Ukrainian defence attorneys face moral dilemma in war crime trials

KYIV (Reuters) – Sometimes Ukrainian lawyer Khrystyna Vrashchuk shudders when she thinks about the work she does.

She is one of more than 200 attorneys who are defending suspected Russian war criminals and their local collaborators in cases across the country, presenting a moral dilemma that the lawyers do not always find easy to live with.

On the one hand, suspects are accused of committing sometimes heinous crimes against Ukrainians in more than two years of war. On the other, the rule of law dictates that they have legal representation, and Kyiv says it is determined to uphold it, whatever the cost.

Vrashchuk, 42, recalled how she argued in court against a Ukrainian woman whose husband and brother were allegedly tortured to death by three Russian soldiers near Kyiv in 2022.

The woman, she argued, had not produced enough evidence to prove she was related to the dead men, and the attorney asked that the woman be excluded from the case on that basis.

"Believe me, I wanted to come back home as soon as I could and just wash myself in hot water," Vrashchuk told Reuters.

Russia denies committing war crimes in Ukraine and has said that some events, such as the execution of Ukrainian civilians in the town of Bucha in 2022, were staged.

Ukrainian authorities say they are investigating more than 120,000 alleged war crimes tied to the full-scale invasion that began in February 2022. The United Nations estimates that more than 30,000 civilians have been killed or wounded.

Prosecutor General Andriy Kostin said in late February that local courts had so far handed down at least 81 convictions, most in absentia, and identified more than 500 suspects.
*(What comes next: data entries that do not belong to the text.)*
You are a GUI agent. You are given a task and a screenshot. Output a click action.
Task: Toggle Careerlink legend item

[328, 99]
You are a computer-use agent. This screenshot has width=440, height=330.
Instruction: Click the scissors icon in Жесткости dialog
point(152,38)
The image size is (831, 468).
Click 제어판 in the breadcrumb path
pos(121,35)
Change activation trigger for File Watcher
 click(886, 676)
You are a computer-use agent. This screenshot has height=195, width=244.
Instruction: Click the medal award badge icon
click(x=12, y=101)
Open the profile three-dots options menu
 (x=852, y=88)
In one prominent trial, a court in the northern region of Chernihiv sentenced 15 Russian soldiers in absentia last month for holding 368 people hostage in a basement for nearly a month, resulting in 10 deaths.

In Vrashchuk's case, the woman she argued against was eventually allowed to be included in proceedings.

The Kyiv-based lawyer is currently assigned to four cases involving Russian soldiers and nearly 30 more involving local collaborators, work that brings with it a burden of guilt.

She said she felt the need to ask forgiveness from a relative who has been serving in the military since the early days of the war. He approved, Vrashchuk said, lifting an emotional burden that helped her continue.

"We approach this job cold-blooded: the law above all else," she said.

PROFESSIONALISM

Attorneys have collectively received around 700 orders to defend clients charged with or suspected of violating Article 438, Ukraine's war-crimes statute, said Oleksandr Baranov, head of the Coordination Center for Legal Aid Provision, the state body that provides legal aid.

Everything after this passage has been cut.